DESCRIPTION OF THE TASK: Extract all lines in the data that contain the word "computer".

PROVIDED ENTRIES:

# # # # # # #

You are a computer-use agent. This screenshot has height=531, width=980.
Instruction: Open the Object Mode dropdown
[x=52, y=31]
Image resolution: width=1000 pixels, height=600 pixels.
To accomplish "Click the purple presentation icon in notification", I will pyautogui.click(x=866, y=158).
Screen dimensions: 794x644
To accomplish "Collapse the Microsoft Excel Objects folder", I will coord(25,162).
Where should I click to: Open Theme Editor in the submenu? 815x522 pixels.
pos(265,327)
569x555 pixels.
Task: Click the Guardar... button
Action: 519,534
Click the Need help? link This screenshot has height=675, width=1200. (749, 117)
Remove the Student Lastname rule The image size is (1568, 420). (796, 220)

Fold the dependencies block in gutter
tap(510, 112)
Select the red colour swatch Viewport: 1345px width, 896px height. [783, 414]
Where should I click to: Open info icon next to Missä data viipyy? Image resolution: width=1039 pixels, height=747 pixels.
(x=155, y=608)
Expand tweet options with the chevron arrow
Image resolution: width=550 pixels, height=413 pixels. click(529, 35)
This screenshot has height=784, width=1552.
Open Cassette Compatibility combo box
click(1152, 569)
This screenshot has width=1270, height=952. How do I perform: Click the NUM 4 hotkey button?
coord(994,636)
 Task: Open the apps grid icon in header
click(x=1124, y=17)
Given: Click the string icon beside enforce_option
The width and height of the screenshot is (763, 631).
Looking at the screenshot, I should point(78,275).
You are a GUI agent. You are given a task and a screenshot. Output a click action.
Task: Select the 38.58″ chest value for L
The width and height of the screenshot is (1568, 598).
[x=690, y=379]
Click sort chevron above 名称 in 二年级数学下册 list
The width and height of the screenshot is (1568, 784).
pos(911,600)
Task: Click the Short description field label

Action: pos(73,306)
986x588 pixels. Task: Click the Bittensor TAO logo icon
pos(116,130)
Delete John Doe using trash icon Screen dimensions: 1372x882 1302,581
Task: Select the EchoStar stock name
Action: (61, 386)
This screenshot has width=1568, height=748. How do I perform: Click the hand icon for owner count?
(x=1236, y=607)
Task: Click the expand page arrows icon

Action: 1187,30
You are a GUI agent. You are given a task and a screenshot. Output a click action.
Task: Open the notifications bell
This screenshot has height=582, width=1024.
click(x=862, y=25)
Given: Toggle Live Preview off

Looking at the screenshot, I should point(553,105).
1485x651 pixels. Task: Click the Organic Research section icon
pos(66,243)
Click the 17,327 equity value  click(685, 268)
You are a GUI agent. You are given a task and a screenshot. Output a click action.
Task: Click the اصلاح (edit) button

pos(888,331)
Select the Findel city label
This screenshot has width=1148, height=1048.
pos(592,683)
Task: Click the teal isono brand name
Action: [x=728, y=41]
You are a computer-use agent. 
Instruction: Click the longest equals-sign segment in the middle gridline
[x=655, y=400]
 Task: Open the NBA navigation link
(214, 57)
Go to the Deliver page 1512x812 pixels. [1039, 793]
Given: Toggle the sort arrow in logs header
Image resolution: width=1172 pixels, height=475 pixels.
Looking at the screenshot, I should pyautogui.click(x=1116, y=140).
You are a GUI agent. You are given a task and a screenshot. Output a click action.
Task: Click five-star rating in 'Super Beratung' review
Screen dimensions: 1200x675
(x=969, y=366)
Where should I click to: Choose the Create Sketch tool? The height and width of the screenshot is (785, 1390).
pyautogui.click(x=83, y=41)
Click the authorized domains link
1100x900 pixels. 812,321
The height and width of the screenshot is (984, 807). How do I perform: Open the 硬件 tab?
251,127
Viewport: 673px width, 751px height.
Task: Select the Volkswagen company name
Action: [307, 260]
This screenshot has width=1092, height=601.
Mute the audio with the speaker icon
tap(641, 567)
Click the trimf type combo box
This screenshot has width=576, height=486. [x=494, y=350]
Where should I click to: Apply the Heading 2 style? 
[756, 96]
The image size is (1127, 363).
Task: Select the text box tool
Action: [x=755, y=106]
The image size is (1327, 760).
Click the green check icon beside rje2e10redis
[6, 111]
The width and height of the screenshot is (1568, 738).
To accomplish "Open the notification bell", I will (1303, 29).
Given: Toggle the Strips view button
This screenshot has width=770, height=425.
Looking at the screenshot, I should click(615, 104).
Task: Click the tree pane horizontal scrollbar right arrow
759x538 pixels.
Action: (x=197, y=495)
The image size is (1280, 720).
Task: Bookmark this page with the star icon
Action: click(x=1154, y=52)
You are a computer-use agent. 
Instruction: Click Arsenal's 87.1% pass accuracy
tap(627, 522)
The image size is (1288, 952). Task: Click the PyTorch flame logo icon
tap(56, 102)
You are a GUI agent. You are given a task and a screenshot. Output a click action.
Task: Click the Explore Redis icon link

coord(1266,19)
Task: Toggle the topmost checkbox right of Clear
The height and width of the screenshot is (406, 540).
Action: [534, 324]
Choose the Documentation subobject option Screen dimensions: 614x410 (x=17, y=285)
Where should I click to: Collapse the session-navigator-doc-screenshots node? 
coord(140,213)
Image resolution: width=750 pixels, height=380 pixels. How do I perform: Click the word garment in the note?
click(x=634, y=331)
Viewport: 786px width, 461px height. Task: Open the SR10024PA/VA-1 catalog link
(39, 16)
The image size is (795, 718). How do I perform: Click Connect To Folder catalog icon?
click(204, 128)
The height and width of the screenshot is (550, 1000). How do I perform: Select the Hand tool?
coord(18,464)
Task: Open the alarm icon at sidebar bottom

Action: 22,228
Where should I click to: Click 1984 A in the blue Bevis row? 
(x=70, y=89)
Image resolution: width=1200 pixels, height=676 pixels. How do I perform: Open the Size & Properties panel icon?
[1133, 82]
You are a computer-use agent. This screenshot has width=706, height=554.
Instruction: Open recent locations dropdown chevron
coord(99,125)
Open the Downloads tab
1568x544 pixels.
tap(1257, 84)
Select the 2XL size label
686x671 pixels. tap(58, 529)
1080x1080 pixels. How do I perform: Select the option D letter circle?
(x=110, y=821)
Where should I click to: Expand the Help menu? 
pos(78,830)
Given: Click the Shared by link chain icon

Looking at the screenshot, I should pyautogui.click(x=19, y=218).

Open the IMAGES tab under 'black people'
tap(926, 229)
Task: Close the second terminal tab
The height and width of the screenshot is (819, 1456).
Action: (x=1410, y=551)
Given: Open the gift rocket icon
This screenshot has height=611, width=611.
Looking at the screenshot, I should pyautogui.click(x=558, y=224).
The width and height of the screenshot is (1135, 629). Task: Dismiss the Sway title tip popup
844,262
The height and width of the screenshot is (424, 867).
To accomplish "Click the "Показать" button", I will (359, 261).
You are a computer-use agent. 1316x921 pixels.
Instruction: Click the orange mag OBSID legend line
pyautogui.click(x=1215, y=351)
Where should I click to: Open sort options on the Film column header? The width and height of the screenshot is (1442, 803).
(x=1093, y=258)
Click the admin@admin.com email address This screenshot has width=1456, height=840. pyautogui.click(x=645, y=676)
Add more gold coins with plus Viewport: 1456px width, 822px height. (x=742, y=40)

# # # # # # #

FINAL ANSWER:
You are a computer-use agent. This screenshot has height=531, width=980.
You are a computer-use agent. 
You are a computer-use agent. 
You are a computer-use agent. This screenshot has width=706, height=554.
You are a computer-use agent. 1316x921 pixels.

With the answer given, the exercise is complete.